Others from the world I had joined were more interested, better really, at using the zine format as a voice of political protest (MYLXINE, Smell of Dead Fish, Trailer Trash, Cometbus).  But I still felt a part of this community.  I saw the need to contribute in my own small way.  Hell, if I had been in a position to keep zine'ing in the early 2000s, I would have dove headlong, keyboard blazing, into the Bush regime!  Lord knows I was obsessed with chads, Florida election law, and the misinformation presented in the lead up to the Iraq War.  But others did so in my stead, and that's the point (unfortunately not enough in the mainstream media... another story).  Someone should always be there to pick up the torch.  That's what keeps us free and, in some cases, even alive.  But if we're silent, no matter how many outlets for speech we may have at our disposal, there is still no free speech.

The White Rose had no internet.  No cell phones.  They had neither blogs, nor Instagram, nor Facebook.  They had one clunky, hand-cranked printing press.  It had to be hidden for fear of their lives, as did any handwritten drafts they were working on.  They were publishing, basically, a high-stakes zine.  The highest of stakes.  And yet they still exercised their human right to free speech... in the end, at the cost of their very lives.  Kinda puts midnight trips to Kinko's into perspective.

Today, I'm encouraged by internet blogs, sites, and posts which (believe it or not!) ARE actually sometimes used for the expression of coherent thoughts and debate.  I'm encouraged by events like Zine Machine, recently held locally here in Durham, NC, and what I see as a resurgence in young people's desire to have their voices be heard.  I'm encouraged by protests around the nation over killings of unarmed suspects by police.

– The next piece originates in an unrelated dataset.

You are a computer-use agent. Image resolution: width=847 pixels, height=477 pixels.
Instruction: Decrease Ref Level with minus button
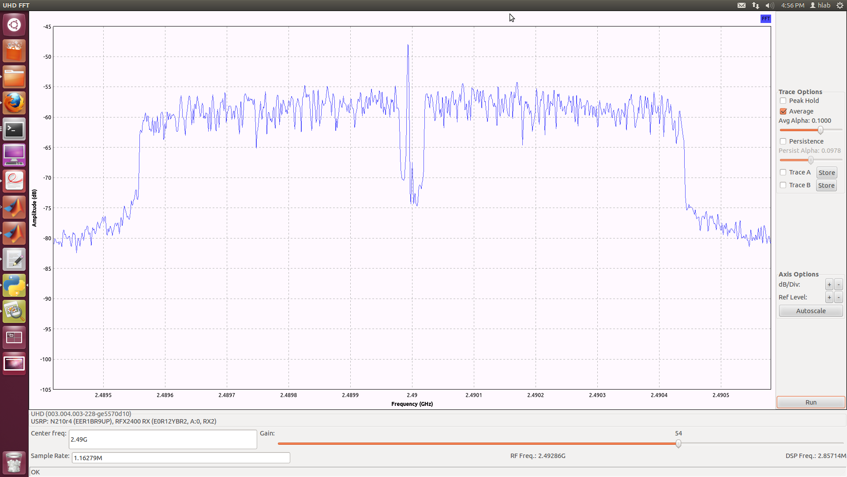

I'm encouraged by the Moral Monday protests here in Raleigh.  Hell, I'm even encouraged by Tea Party and Pro-Life protests!  Although I may be on the opposite ends of the political spectrum from those last two, it's still encouraging.  You see, as long as ALL sides are allowed to (and do) voice their opinions -- protest, write, blog, yell, whatever -- then we should never get to the dark place from which the White Rose had to try to shine their light.  

PLEASE read the leaflets at the link.  As you read their words, the courageousness of these young people becomes almost tangible.  Simply astonishing.

P.S.:  Also read the introduction to the leaflets, by whomever has transcribed them (apparently for a presentation on the White Rose).  It gives some context to what are somewhat jarring statements about atheists and Jewish people.  As for atheism, they seem to conflate it with the Third Reich.  As for the Jews in Europe, they are speaking to their audience -- the German public -- in an attempt to get them to pull back from what had probably (insanely) become and actual point of legitimate debate in wartime Germany.